Court Opinion

ID: 6630461
Source: CourtListenerOpinion
Date Created: 2022-07-20 20:37:09.309789+00
Date Added: 2024-06-11T15:58:55.717586
License: Public Domain

CONCURRING OPINION
McClelland, Presiding Judge:
In harmony with the views expressed by the Court of Customs and Patent Appeals in the cases hereinafter cited, I concur in the conclusion reached by Judge Sullivan.'
Upon the arrival of the involved merchandise the importer apparently perfunctorily turned over the consular invoice covering the same to his customs broker without instructions or information as a basis for entry other than that to be gleaned from the invoice itself. From the broker’s testimony on the hearing of the petition it is evident that in making the entry she relied on two facts: (1) that previous entries made by her for the same importer of similar merchandise at the invoice prices thereof had been passed as entered, and (2) that there was noted on the invoice “Home market value, taxes included, in no case higher than the invoice prices.”

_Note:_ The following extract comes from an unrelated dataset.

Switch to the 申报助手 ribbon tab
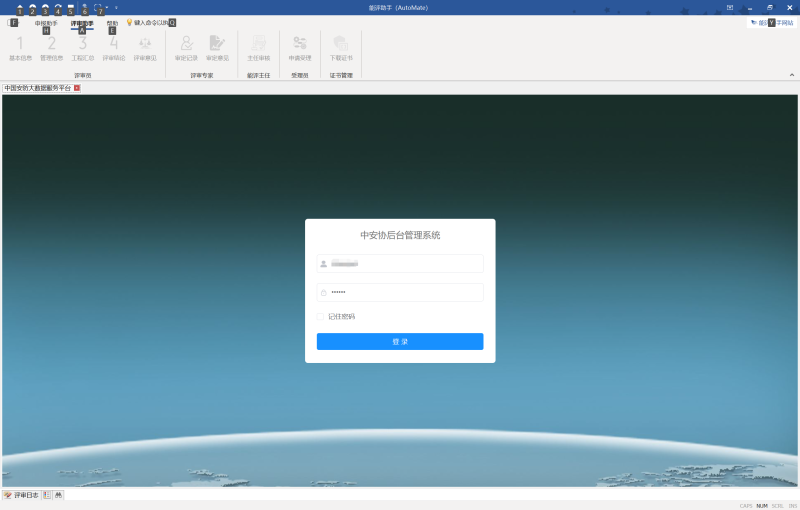 [46, 23]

It does not follow because the appraiser found no reason to make advances over previous entered values of similar merchandise that, throughout the period covered by such entries, there was no variance in the foreign-market value of the merchandise covered thereby.

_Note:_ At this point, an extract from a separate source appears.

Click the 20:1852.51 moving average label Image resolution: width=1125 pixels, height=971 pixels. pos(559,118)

I note that in her testimony the broker states that before making such previous entries, when in doubt as to the proper dutiable value of the merchandise covered thereby, it was her practice to consult the appraiser, but that in this case she was not in doubt. Just why she was so confident as to the integrity of the invoice prices in the instant case she failed to state, and the basis of her confidence is left to conjecture.
Experience leads me to the conclusion that such a notation on a foreign invoice as that above quoted is of questionable value as evidence in the ascertainment of dutiable value.
If the importer had faith in. the integrity of his invoice and entered values he could have availed himself of the privilege accorded him by law of appealing to reappraisement, and according to the broker’s testimony when she called his attention to the advances she advised him that if he was convinced that the invoice prices were correct he should take an appeal to reappraisement, but instead of availing himself of that privilege he replied to her suggestion “that he didn’t want to get in trouble with the Government, and wanted to pay it and *643forget it.” The importer himself, when called to testify in support of the petition, stated that after he learned of the advance by the appraiser he wrote to an importer in New York for advice and that the New York importer wrote back to him that he, too, had had trouble with the Government about imported glass ornaments.
There is nothing in the record to indicate that epxtry at less than the final appraised value was the result of carelessness either on the part of the importer or his broker, and consequently the views of the Supreme Court in United States v. Fish, 268 U. S. 607, on the effect of carelessness in making entry are not controlling.
I concur with Judge Sullivan in holding that our decision in this case must be controlled by the decision of the Court of Customs and Patent Appeals in Wolf & Co. v. United States, cited by him, and cite also Lowe Co. v. United States, 15 Ct. Cust. Appls. 418, T. D. 42590, and the cases therein cited.